RONDÔNIA JÁ VIVE DISPUTA POR 2006:  Com a largada informal das eleições de 2026, o ambiente político em Rondônia começa a esquentar. Antigas alianças dão lugar a disputas abertas, com lideranças testando espaço e discurso. Embates entre possíveis candidatos e críticas mais duras ao governo indicam que a corrida pelo poder começou antes do previsto — e a tendência é de acirramento nos próximos meses. Entre os embates mais visíveis está o atrito envolvendo o coronel Braguim, apontado como possível candidato ao governo, e o deputado estadual Delegado Camargo, que mira uma vaga no Senado.

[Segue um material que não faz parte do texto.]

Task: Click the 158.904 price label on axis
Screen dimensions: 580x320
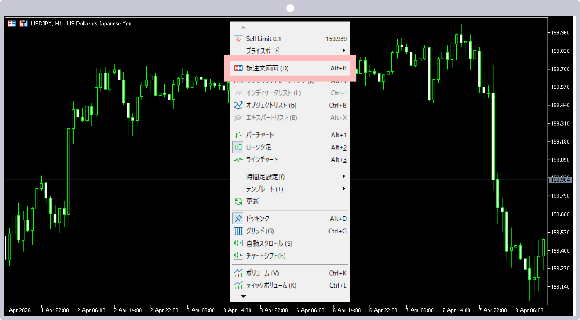Action: pos(560,180)
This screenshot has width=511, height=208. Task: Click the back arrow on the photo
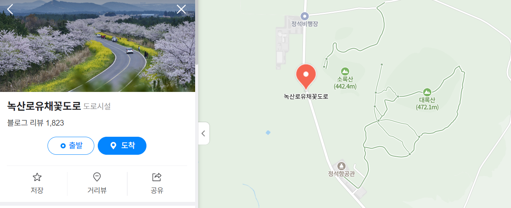point(10,10)
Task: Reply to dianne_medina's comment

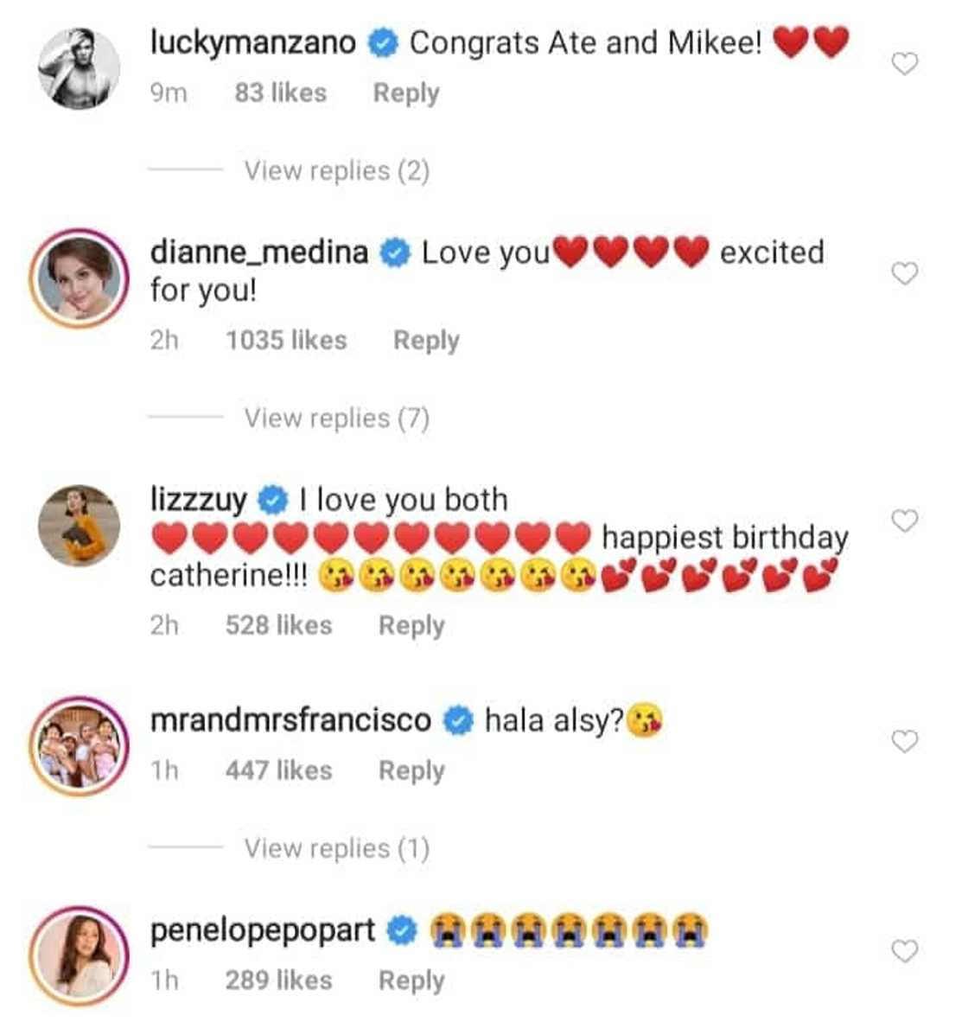Action: click(426, 341)
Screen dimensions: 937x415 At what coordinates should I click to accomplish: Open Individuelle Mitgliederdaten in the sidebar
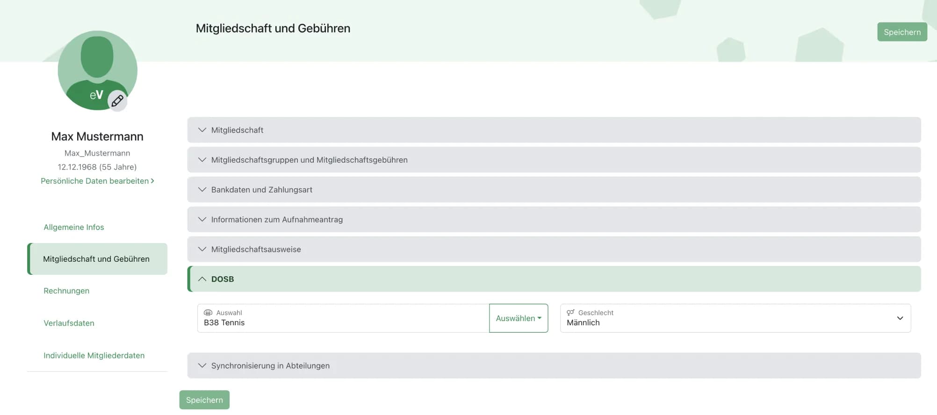click(x=94, y=356)
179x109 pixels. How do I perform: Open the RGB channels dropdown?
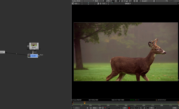tap(99, 1)
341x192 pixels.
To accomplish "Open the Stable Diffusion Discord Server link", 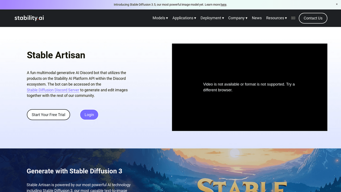I will (53, 90).
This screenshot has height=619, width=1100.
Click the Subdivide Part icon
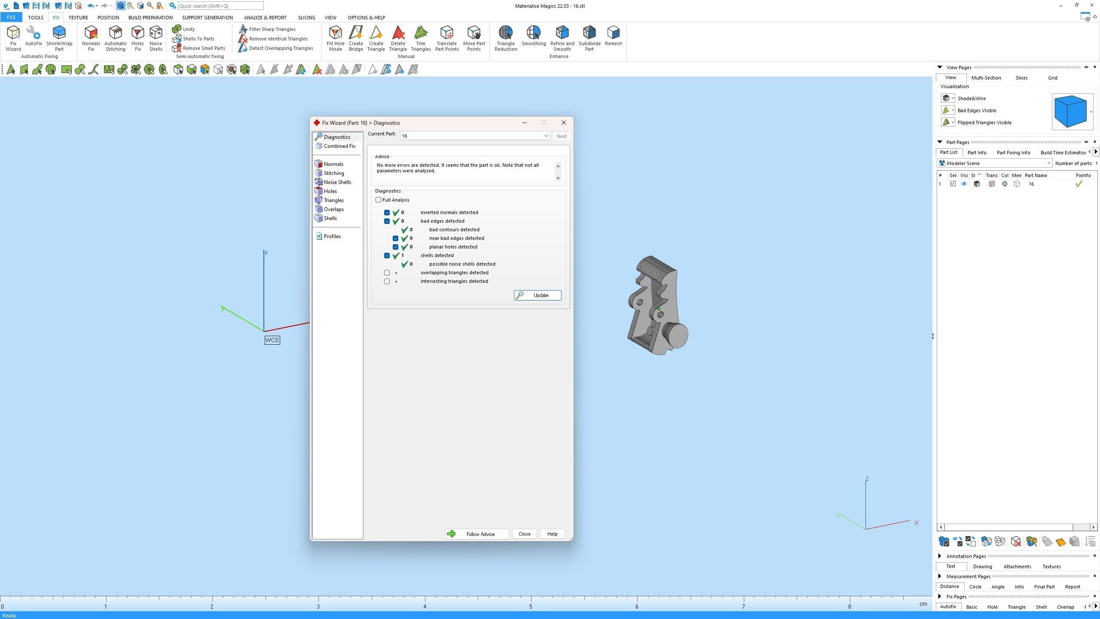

RIVALIDADES TRIBAIS: Com a pré-temporada das eleições 2026 já em andamento, as rivalidades tribais vão se acentuando em Rondônia. Desde o conflito estabelecido entre o Coronel Braguim, provável candidato ao governo de Rondônia com o deputado estadual Delegado Camargo, postulando ao Senado, as encrencas de cachorros grandes, como aquela do senador Marcos Rogerio (PL) descendo a ripa nas costas do governador Marcos Rocha (União Brasil). A tendência é aumentar a disputa por espaço político e a oposição ao governo estadual e aos prefeitos municipais vai aumentando. COLUNA SPERANÇA
A IMPLOSÃO DO ACORDO: A possível – já se fala como coisa liquida e certa – implosão do acordo político entre o governador Marcos Rocha (União Brasil) e o clã Carvalho, liderada pelo patriarca Aparício Carvalho, ex-vice-governador que é mentor político dos filhos, a ex-deputada federal Mariana Carvalho e do atual deputado federal Maurício Carvalho já reflete na formação de chapas a Câmara dos Deputados e a Assembleia Legislativa. O clã Carvalho esperava como recompensa pela aliança, com secretarias poderosas, com centenas de cargos a disposição para a família disputar o pleito de 2026. No entanto, a coalizão com Rocha não se confirmou. Coluna Sperança.
DE JOELHOS: O poderoso cartel das empresas aéreas, formado pela Latam, Gol e Azul, colocou Rondônia de joelhos. Como vingança pelas constantes ações no estado pelos atrasos dos voos, as empresas reduziram as atividades, aumentaram os preços das tarifas e tornou a viajem para o sul maravilha uma epopeia. O drama aumenta nos finais de ano com superlotação nos aviões e preços das passagens estratosféricas. Com representação política sofrível, tanto nas esferas estaduais como federais, Rondônia vai pagando o pato pelas más escolhas. Urge renovação nos quadros políticos rondonienses. COLUNA SPERANÇA.